How Different Yoga Postures Alter Psychology

These first two points being made there are some general rules about how certain postures build certain psychological states short term and longer term capacities/ habitual ways of being. It is worth nothing at this point that while some “off the mat” transfer to life happens simply through doing physical movements, adding intention and bringing in a wide context (e.g. asking yourself in warrior stance “what do I need to be strong for in my life now”) makes a big difference. This can add another dimension to yoga practice that takes it beyond mere gymnastics.

 

Forward bends and Backbends

Forwards bends such as the classic child’s pose are generally relaxing and build the ability to surrender and let go, backbends such as cobra are more stimulating and grow the capacity to strive and extend oneself. They are natural antidotes to the hyper and hypo distress responses respectively. Yin and yang in esoteric terms.

Stability, Relaxation and Alertness

More generally physical, psychological and emotional relaxation happens when the bones are aligned with gravity allowing the muscles to release, this could be lying down (e.g. corpse) or standing (e.g. mountain). All provide a sense of stability and “grounding” as do four legged postures such as downward facing dog. Verticality supports alertness – which is why we lie down to sleep.

 

Wide, Narrow and Open Postures

Wide standing poses such as warrior build a feeling of strength, confidence and reaching out in the world. Warrior two also uses the eyes to build a sense of direction and vision (as opposed to more diffuse open vision which can build capacities). Warrior 1 I associate with bravery. Narrower postures like standing prayer pose are about containment and reflection. Opening postures – e.g. butterfly – or simply standing with the arms extended, or opening the palms out in other postures, build generosity, emotional availability and the ability to receive and welcome others. Hands and heart have an embodied connection.

Balances

Balances – e.g. tree pose – bring balance as one might expect, and focus.

Inversions

These give new perspectives boosting creativity and playfulness as well as the obvious physiological wake-up function as blood goes to the head.

Twists

Twists can combine the allowing of relaxation poses, and the effort of stimulating poses (depending on the twist) and perceptive change again.

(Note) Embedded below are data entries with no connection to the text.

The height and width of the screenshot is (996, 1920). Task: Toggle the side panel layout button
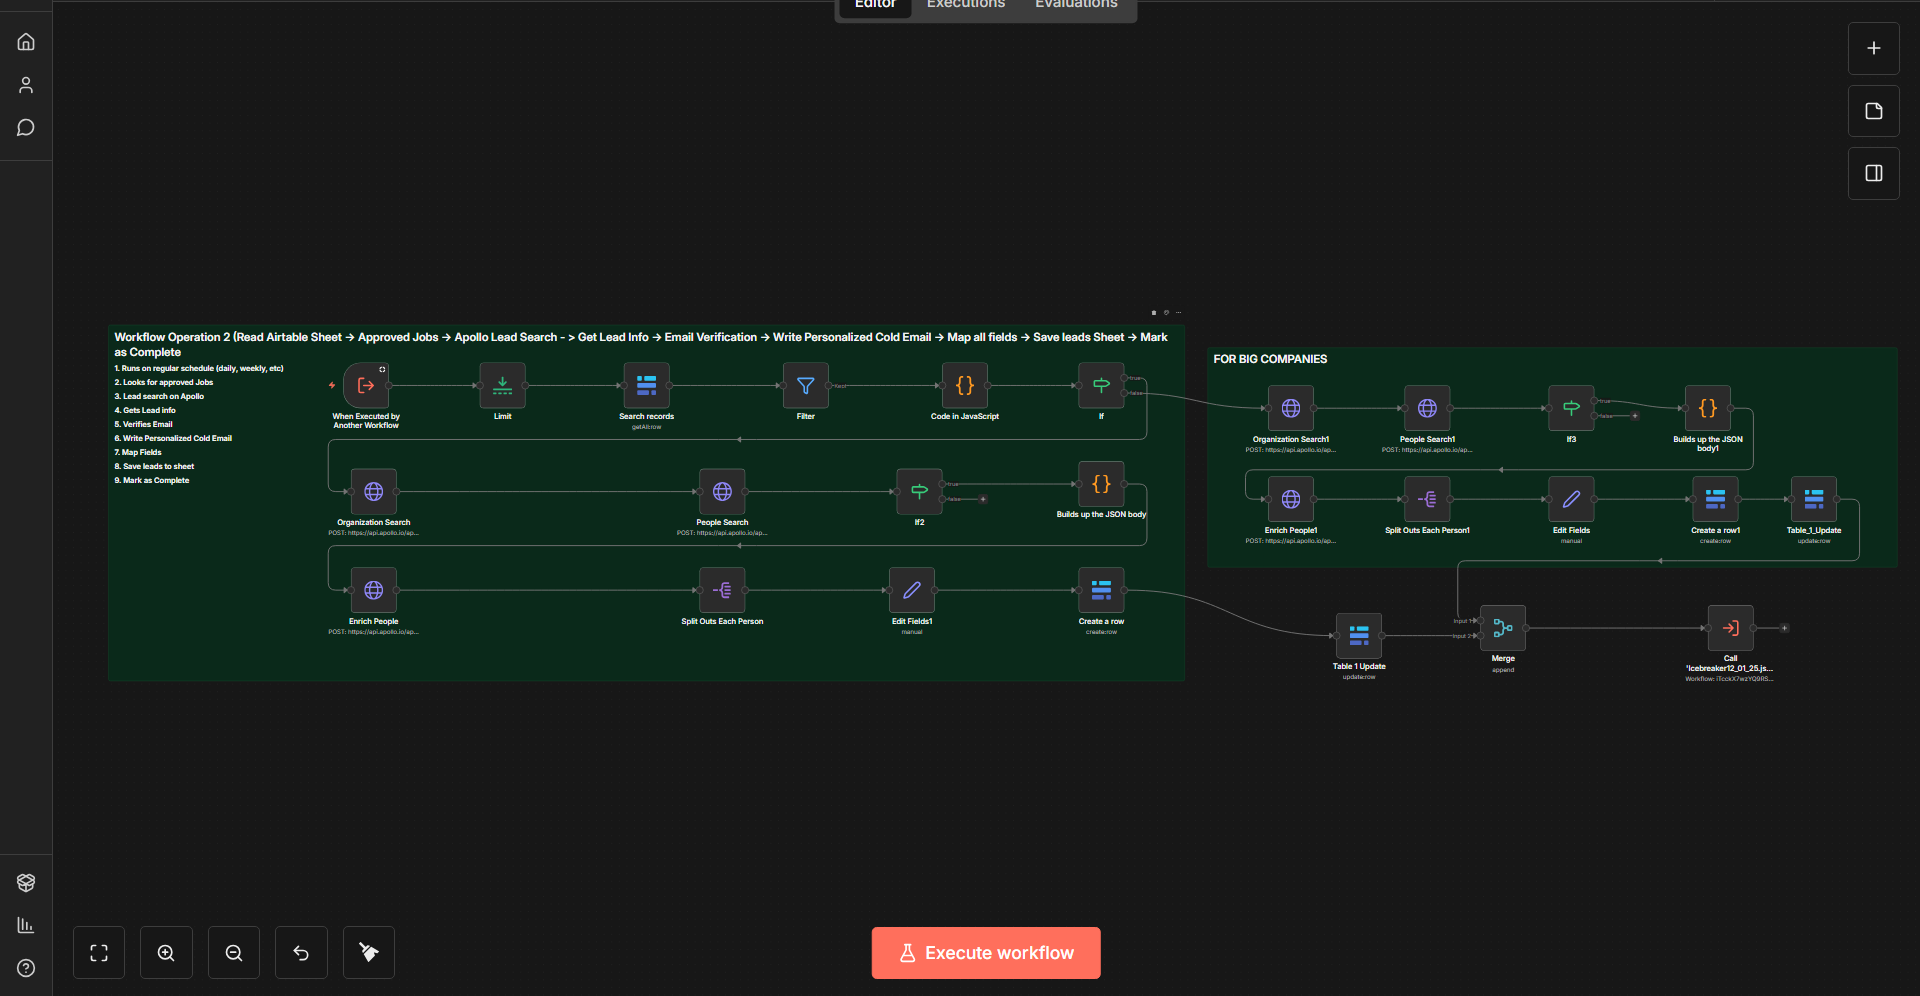pos(1874,173)

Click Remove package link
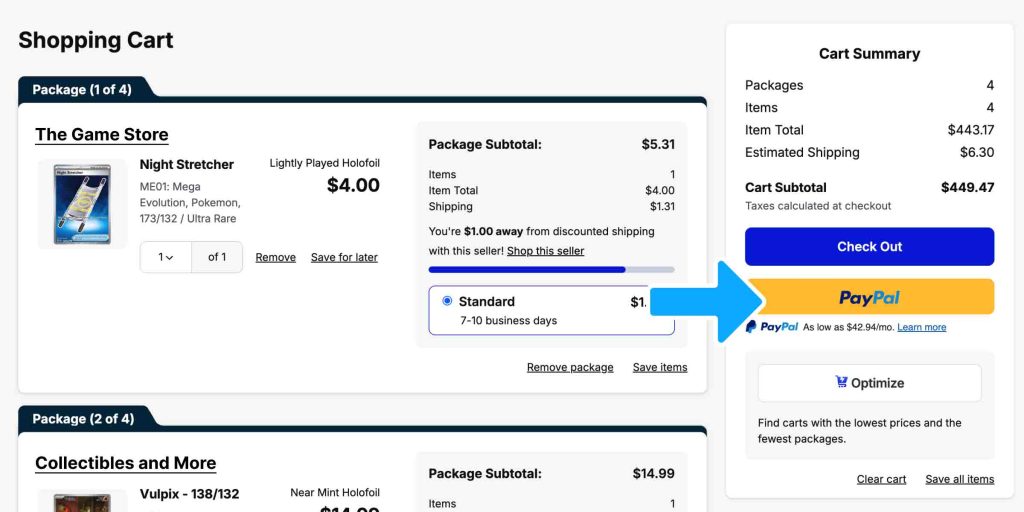pyautogui.click(x=570, y=367)
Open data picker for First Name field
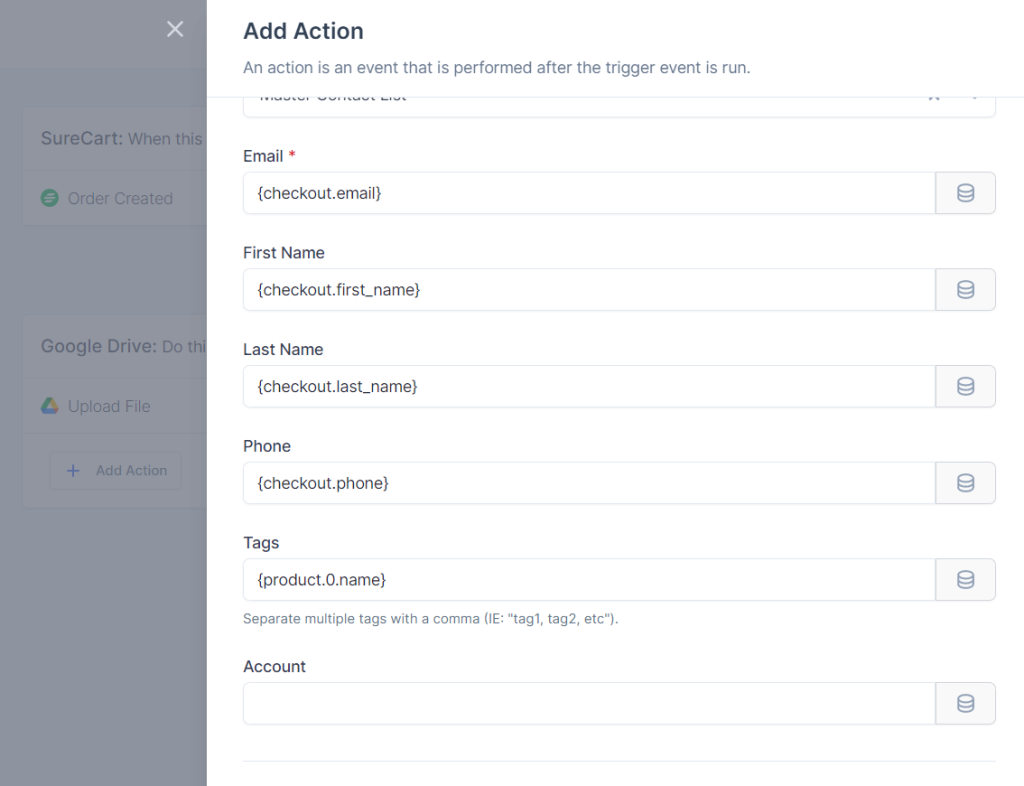Image resolution: width=1024 pixels, height=786 pixels. 965,290
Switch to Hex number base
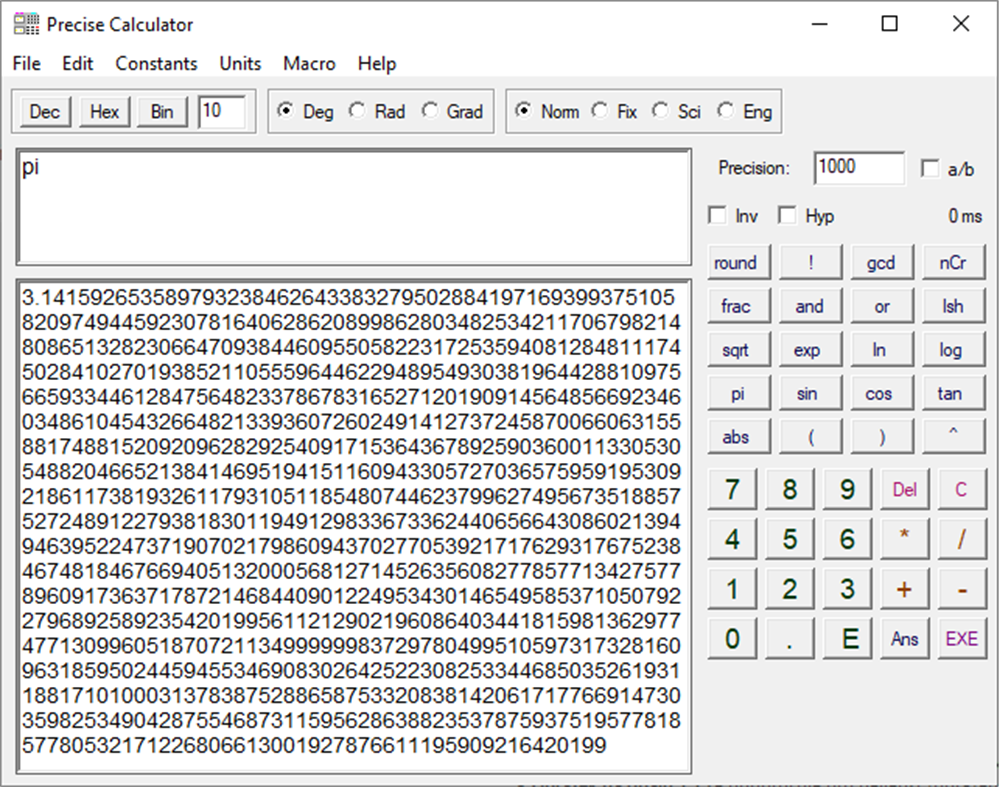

“Core” Poses and Arm Lifts

Poses such as boat build a sense of strength and empowerment, other which also involve the arms such as plank and more challenging arm balances can be used to build better boundaries.

 

Yoga and Virtues

If we were to look at the lists of cross-cultural virtues that have been gathered and grouped in Positive Psychology we see there are postures for all of these: courage (strength and empowerment), justice (balance), humanity (e.g. generosity), temperance (containment), transcendence (includes humour, creativity and reaching out), and wisdom (being relaxed and focused). I would love to see an empirically based modern somatic yoga develop using these.

Moving Forwards

I invite others, especially those with more experience of yoga than I to contribute to this discussion – this article is just a starting point to be held very lightly. If adding to the debate here I invite you to use everyday language and clear concepts whether possible 🙂 For me most yoga is missing a trick in not working with more explicitly and clearly with these elements so I hope this sparks some debate.